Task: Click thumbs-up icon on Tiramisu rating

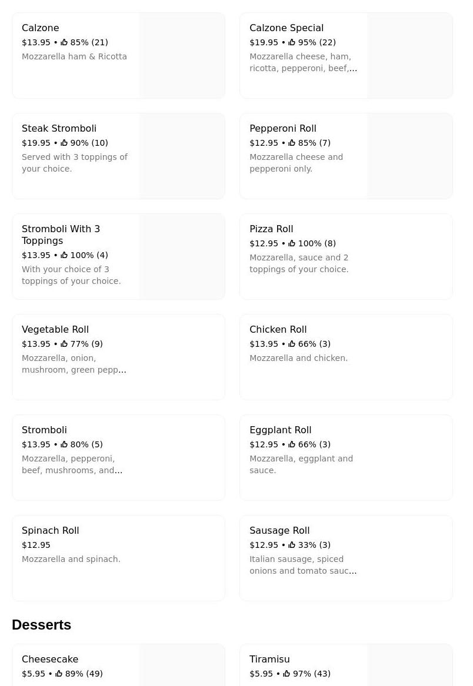Action: click(287, 674)
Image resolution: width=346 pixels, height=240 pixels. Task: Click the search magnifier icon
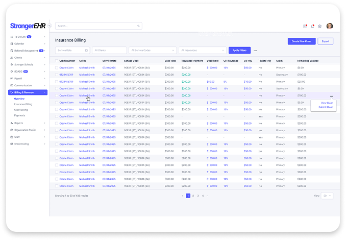pyautogui.click(x=139, y=26)
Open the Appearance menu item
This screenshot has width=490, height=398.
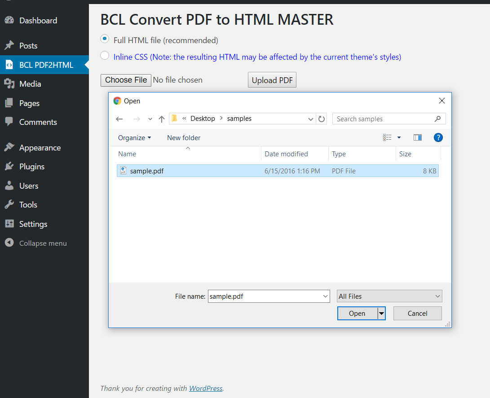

.....

▶ _EXERCISE INSTRUCTIONS_: Your answer must be an exact copy of every entry, with the pictures left out.

▶ _RESULT FOR THIS EXERCISE_:
Task: Click thumbs-up icon on Tiramisu rating

Action: click(287, 674)
Image resolution: width=346 pixels, height=240 pixels. Task: Click the search magnifier icon
pyautogui.click(x=139, y=26)
Open the Appearance menu item
This screenshot has width=490, height=398.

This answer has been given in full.